President Donald Trump’s drive to overhaul the US tax code headed for a pivotal moment on Thursday, with Senate Republicans poised to approve a budget measure that would help them pass tax legislation without Democratic support.

The Senate and the House of Representatives must agree on a fiscal year 2018 budget resolution for Republicans to meet their goal of enacting a tax bill and sending it to Trump for his signature by the end of this year.

The budget resolution contains a legislative tool called reconciliation, which would enable Republicans, who control the 100-seat Senate by a 52-48 margin, to move tax legislation through the Senate on a simple majority vote. Otherwise, tax reform would need 60 votes and would likely fail.

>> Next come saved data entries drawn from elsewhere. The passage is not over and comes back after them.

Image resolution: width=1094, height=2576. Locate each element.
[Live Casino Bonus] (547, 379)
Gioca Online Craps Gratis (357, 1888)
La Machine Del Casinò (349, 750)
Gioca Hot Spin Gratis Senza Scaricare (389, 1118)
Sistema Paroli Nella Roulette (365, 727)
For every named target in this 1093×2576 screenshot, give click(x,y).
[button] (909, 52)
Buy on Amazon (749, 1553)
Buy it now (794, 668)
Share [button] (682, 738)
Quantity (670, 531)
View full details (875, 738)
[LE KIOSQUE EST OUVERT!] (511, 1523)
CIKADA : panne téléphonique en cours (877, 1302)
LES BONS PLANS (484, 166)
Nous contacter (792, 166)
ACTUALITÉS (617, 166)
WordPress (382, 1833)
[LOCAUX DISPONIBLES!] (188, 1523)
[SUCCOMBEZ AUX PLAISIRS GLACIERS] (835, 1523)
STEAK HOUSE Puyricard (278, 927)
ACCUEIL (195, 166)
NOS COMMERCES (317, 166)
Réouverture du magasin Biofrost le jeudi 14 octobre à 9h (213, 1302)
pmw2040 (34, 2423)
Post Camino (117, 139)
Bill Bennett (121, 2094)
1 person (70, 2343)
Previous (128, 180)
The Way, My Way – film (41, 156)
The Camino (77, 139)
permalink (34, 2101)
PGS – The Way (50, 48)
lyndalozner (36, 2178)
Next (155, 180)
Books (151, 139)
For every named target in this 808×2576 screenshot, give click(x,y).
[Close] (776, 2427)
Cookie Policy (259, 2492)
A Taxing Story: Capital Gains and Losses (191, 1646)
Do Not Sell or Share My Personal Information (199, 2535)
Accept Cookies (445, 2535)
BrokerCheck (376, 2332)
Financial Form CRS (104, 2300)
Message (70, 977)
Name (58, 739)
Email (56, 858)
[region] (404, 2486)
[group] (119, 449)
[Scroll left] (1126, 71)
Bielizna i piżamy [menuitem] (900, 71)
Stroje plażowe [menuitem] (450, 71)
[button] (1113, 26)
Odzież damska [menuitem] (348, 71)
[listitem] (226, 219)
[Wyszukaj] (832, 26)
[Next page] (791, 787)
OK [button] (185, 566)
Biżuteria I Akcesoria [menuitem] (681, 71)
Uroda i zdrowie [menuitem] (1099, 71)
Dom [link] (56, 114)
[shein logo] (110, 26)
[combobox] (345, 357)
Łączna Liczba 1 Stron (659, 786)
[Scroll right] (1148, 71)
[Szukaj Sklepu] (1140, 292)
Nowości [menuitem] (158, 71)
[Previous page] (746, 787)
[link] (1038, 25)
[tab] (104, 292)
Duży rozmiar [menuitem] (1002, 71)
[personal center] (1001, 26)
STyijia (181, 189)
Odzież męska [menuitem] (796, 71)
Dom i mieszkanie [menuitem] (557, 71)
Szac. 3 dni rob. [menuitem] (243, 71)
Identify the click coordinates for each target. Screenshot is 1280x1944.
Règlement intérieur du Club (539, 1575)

Although Republican Senator Rand Paul, a fiscal hawk, has threatened to oppose the budget resolution, Senate Republicans appeared to have enough support to approve it with at least 50 votes, along with a possible tie-breaking vote from Vice President Mike Pence.

“We feel good about where we are,” Republican Senator John Thune, a member of the Senate leadership, said. “The level of resolve is pretty high,” he said.

Pressure to succeed

After failing to approve the Trump-backed legislation to overturn Obamacare, Senate Republicans are under intense pressure to succeed on tax reform, beginning with the budget measure, which would allow tax legislation to add up to $1.5 trillion to the federal deficit over the next decade to pay for tax cuts.

If the budget measure passes, it will have to be reconciled with a markedly different resolution from the House of Representatives, which calls for a revenue-neutral tax bill. House Republicans have said that negotiations on a unified measure could take up to two weeks, setting the stage for introduction of a House tax bill by early November.

Republican success on reconciliation would all but rule out broad Democratic support for the Trump tax plan, which promises to deliver up to $6 trillion in tax cuts to businesses and individuals.

Trump had sought to sell six Senate Democrats on his plan at a Wednesday meeting with Senate Finance Committee members from both parties. Five of the six Democrats, whom the White House described as open to working with Trump on taxes, are up for re-election next year in states that Trump carried in the 2016 presidential election.

The White House contends that the Republicans’ plan to slash the corporate income tax rate to 20 per cent from 35 per cent would lead to the creation of jobs and higher wages for blue-collar workers.

But Senator Ron Wyden, the top Senate Finance Democrat and who attended the White House meeting, said that he made clear to Trump that the Democrats believe his plan would benefit the wealthy, raise taxes on some middle-class Americans and increase the federal deficit. “There is a Grand Canyon-sized gap between the rhetoric surrounding this plan and reality,” Wyden told reporters.